О высвобождении и использовании атомной энергии уже говорили, но казалось, что это еще далеко, а может, и несбыточно, как perpetuum mobile. Но некоторые физики, как теперь всем известно, не только говорили, а и работали над этим. Не было еще и телевидения, даже в Америке. Но о такой возможности уже писали, она предполагалась. Так же как и телемеханика — дистанционное (по радио) управление машинами и приборами. Использование полупроводников, которые транзисторами у нас еще не назывались, уже тоже стояло на повестке дня. Но как бы вытекающая из всей этой электроники (радио, телевидения, телемеханики и транзисторов), базирующаяся на ней кибернетика показалась бы еще глупой сказкой почти любому.

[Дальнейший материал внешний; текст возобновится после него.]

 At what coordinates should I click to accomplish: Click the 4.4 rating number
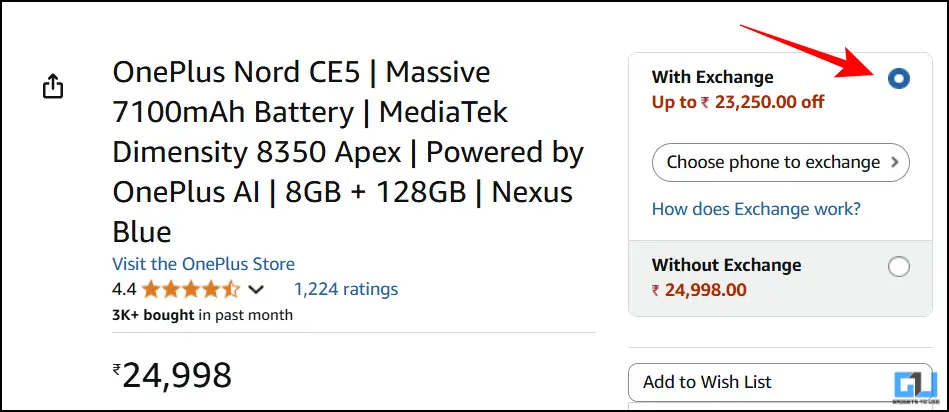[x=124, y=290]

Это уже было делом другой эпохи — эпохи НТР, плодами которой мы пользуемся (например, компьютером, на котором я это пишу), но ощутить очертания и возможности созданного ею мира до сих пор еще не можем. Это теперь, а тогда при всей нашей вере в технику, науку и человеческий разум — и говорить нечего. Неудивительно, что Сталин при появлении кибернетики не поверил даже в ее военное значение, которое всегда было для него решающим аргументом, и объявил ее лженаукой. Предыдущую эпоху Сталин — то с пользой для себя, то во вред — обманывал и подминал как хотел: он знал ее язык. Но кибернетика была языком иной эпохи, за ней он просто не мог угнаться и попытался прикончить ее привычным образом — расстрелять сзади веером от пуза, как ему удалось расстрелять революционную эпоху, языком которой владел в совершенстве.
Но язык менялся не только в этом смысле. Понятия и представления тех дней сегодня иногда трудней вообразить, чем мир без радио и телевидения. Психологически с той поры, с которой связано пробуждение моего сознания и начало моей биографии, мы пережили несколько эпох.

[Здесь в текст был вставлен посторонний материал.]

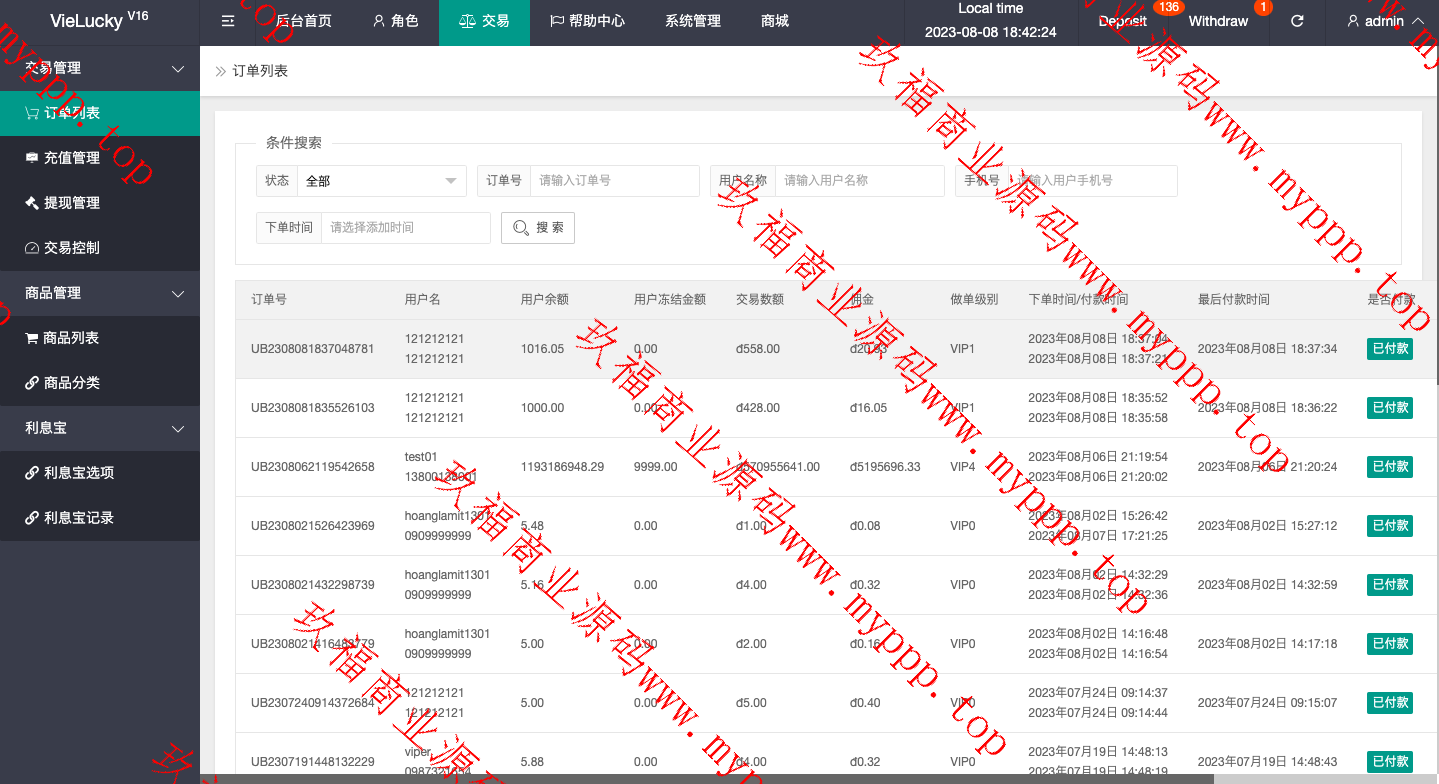The image size is (1439, 784).
Task: Click the 搜索 search button
Action: coord(538,228)
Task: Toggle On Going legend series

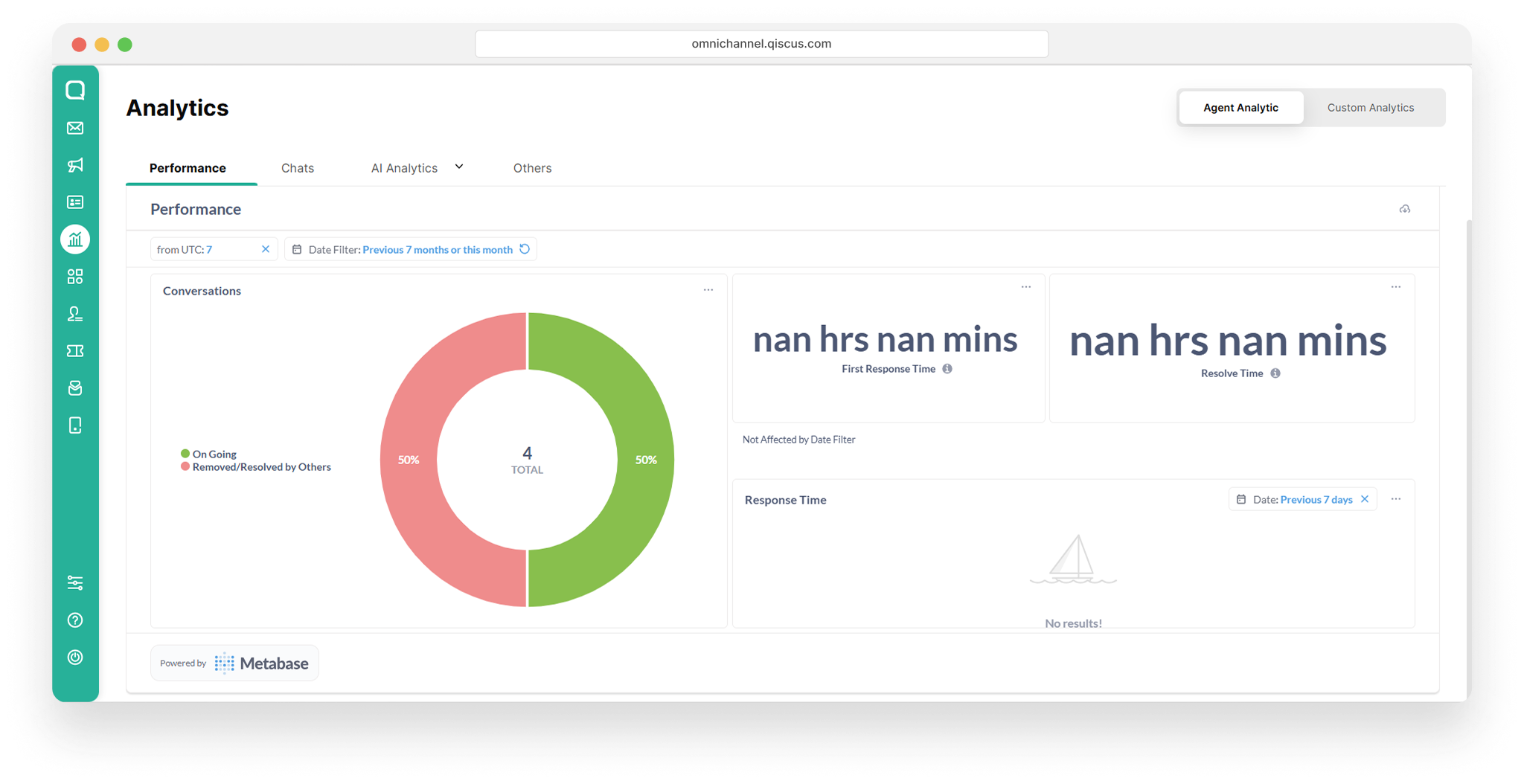Action: pyautogui.click(x=209, y=454)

Эта разница эпох создает для меня определенные трудности. Упоминавшийся расстрел революционной эпохи, происшедший на моих глазах более полувека назад, совпал по времени с моим отрочеством и надолго определил содержание моей жизни, мои симпатии и антипатии. Сегодня я вижу тогдашние события совсем не так, как тогда. Возникает опасность как инерции тогдашних представлении, так и неофитского отталкивания от них. Поэтому я и говорю, что когда судно этого повествования войдет в пролив, ведущий через 1937 год, дальше надо плыть очень осторожно. Рифы на этом пути подстерегают с двух сторон, и нельзя приставать ни к тому, ни к другому берегу — ни к Сталину, ни к тем, кого он уничтожил. Они вовсе не одно и то же, как сегодня хотелось бы некоторым, но разнятся между собой не как Добро и Зло и не как правые и виноватые, как хотелось бы другим. И как казалось мне в детстве. Но всю жизнь я прожил под властью тех, кто уничтожил, или, точней, заместил, уничтоженных, а не тех, кого уничтожили, или заместили. Временами это приводило к аберрациям в смысле чрезмерного сочувствия к уничтоженным и замещенным.